Exercise details> Using the records below, reproduce exactly the lines from the one containing "The height and" through the end, and nothing more; skip the images.

Exercise material>
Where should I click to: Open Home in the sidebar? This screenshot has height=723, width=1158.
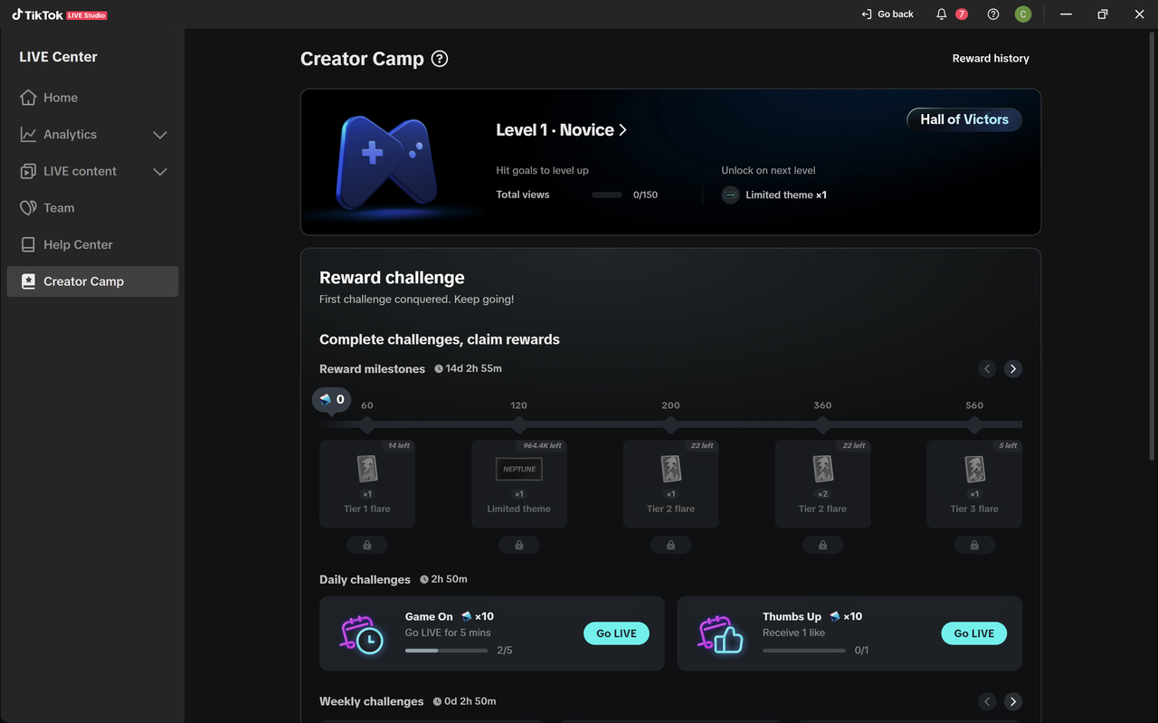tap(61, 98)
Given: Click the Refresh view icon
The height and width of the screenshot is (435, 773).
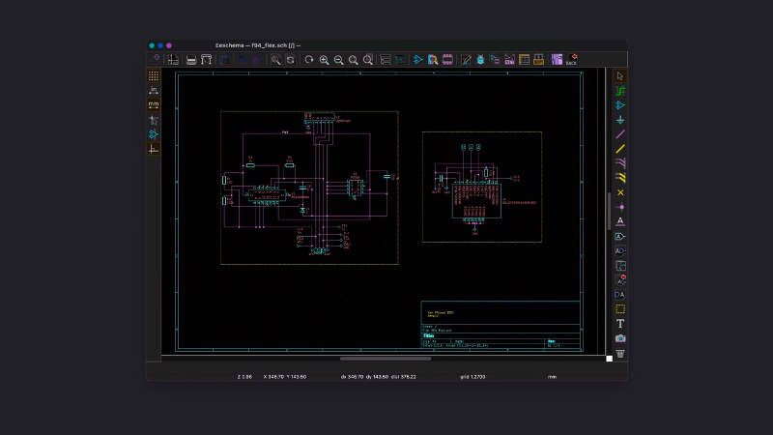Looking at the screenshot, I should point(309,60).
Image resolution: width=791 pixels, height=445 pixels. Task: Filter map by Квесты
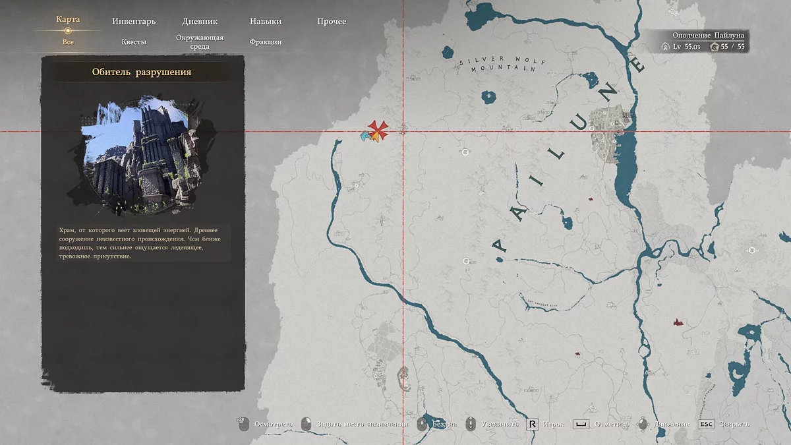coord(134,42)
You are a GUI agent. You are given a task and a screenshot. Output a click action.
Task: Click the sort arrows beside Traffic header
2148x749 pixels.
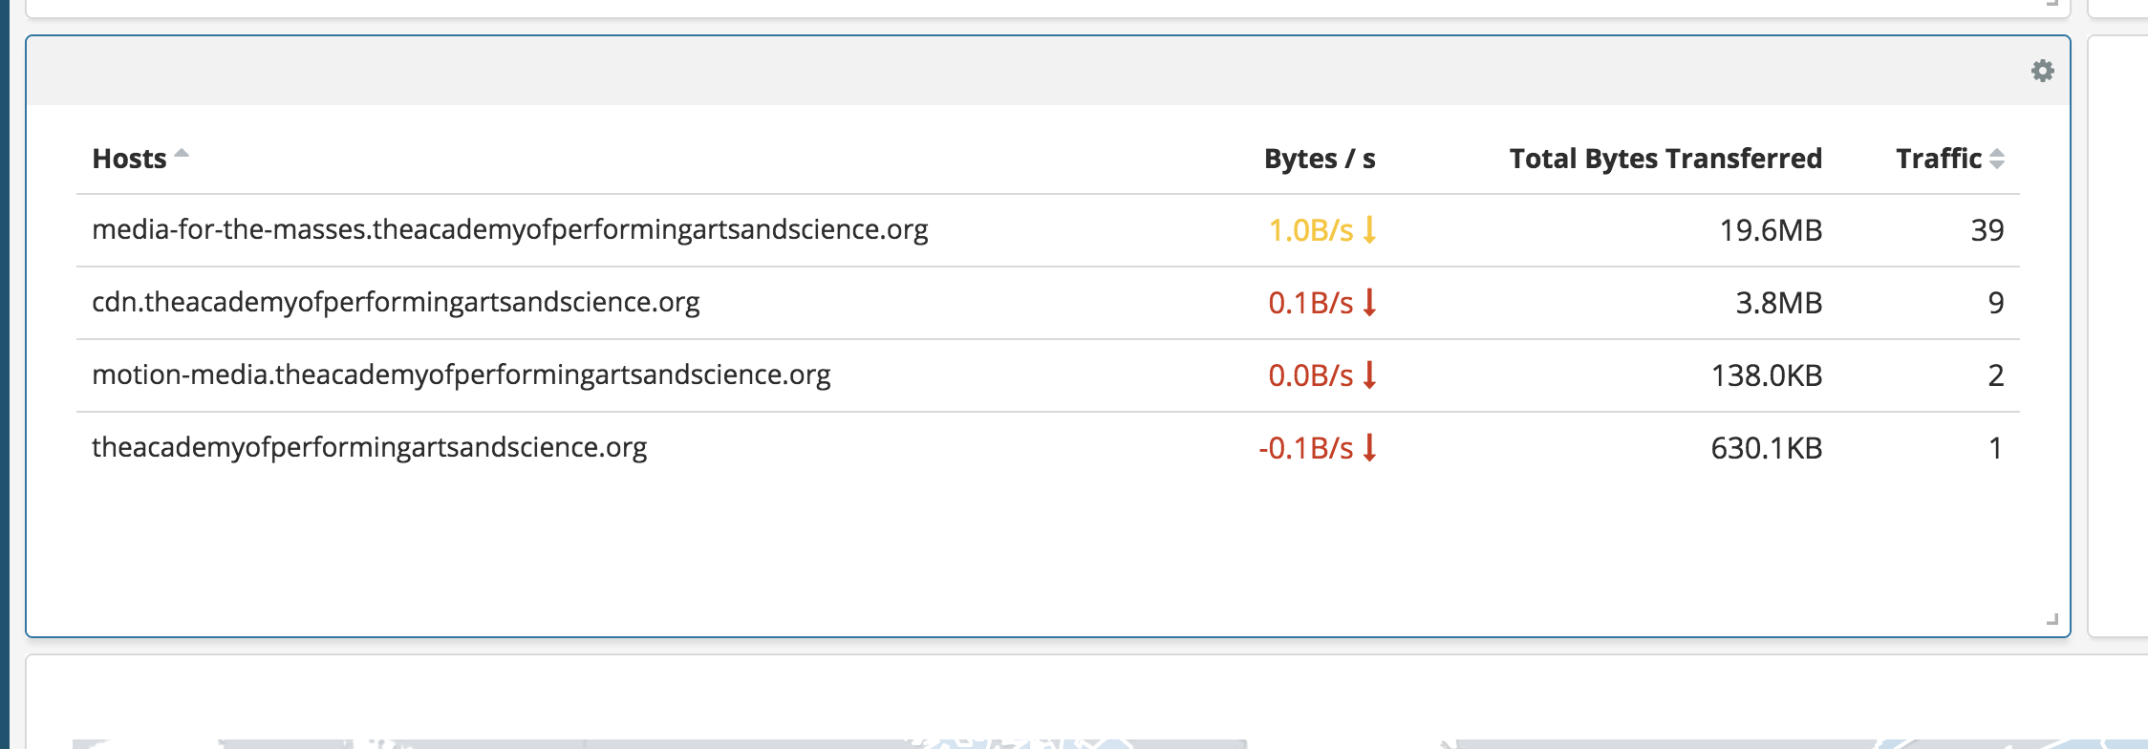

Task response>
The height and width of the screenshot is (435, 773).
Looking at the screenshot, I should point(309,60).
Image resolution: width=791 pixels, height=445 pixels. Task: Filter map by Квесты
coord(134,42)
You are a GUI agent. You are given a task and a screenshot. Output a click action.
Task: Click the sort arrows beside Traffic header
2148x749 pixels.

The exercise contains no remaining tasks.